[What to produce]
Lay out as a JSON list of strings the lines of the items that begin at the line containing "Given: Click the ブランド戦略策定 ステークホルダー分析 box" and run through the line containing "Task: Select the ubuntu.com tracker filter", one string per line and blank lines omitted.

─── Data ───

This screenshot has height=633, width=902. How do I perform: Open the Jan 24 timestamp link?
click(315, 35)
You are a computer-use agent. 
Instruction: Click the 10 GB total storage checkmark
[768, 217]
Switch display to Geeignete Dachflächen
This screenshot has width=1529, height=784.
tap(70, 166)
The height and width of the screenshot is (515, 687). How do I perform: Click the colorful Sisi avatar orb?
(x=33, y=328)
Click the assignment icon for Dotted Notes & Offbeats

───
─── Data ───

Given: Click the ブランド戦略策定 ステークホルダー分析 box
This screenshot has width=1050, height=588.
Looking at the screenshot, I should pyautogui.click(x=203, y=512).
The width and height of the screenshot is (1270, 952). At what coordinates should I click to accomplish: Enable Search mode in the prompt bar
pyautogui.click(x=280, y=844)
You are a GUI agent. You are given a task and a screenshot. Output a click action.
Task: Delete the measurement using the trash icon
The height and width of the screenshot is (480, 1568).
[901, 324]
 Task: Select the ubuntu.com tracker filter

───

[Full output]
[
  "Given: Click the ブランド戦略策定 ステークホルダー分析 box",
  "This screenshot has width=1050, height=588.",
  "Looking at the screenshot, I should pyautogui.click(x=203, y=512).",
  "The width and height of the screenshot is (1270, 952). At what coordinates should I click to accomplish: Enable Search mode in the prompt bar",
  "pyautogui.click(x=280, y=844)",
  "You are a GUI agent. You are given a task and a screenshot. Output a click action.",
  "Task: Delete the measurement using the trash icon",
  "The height and width of the screenshot is (480, 1568).",
  "[901, 324]",
  " Task: Select the ubuntu.com tracker filter"
]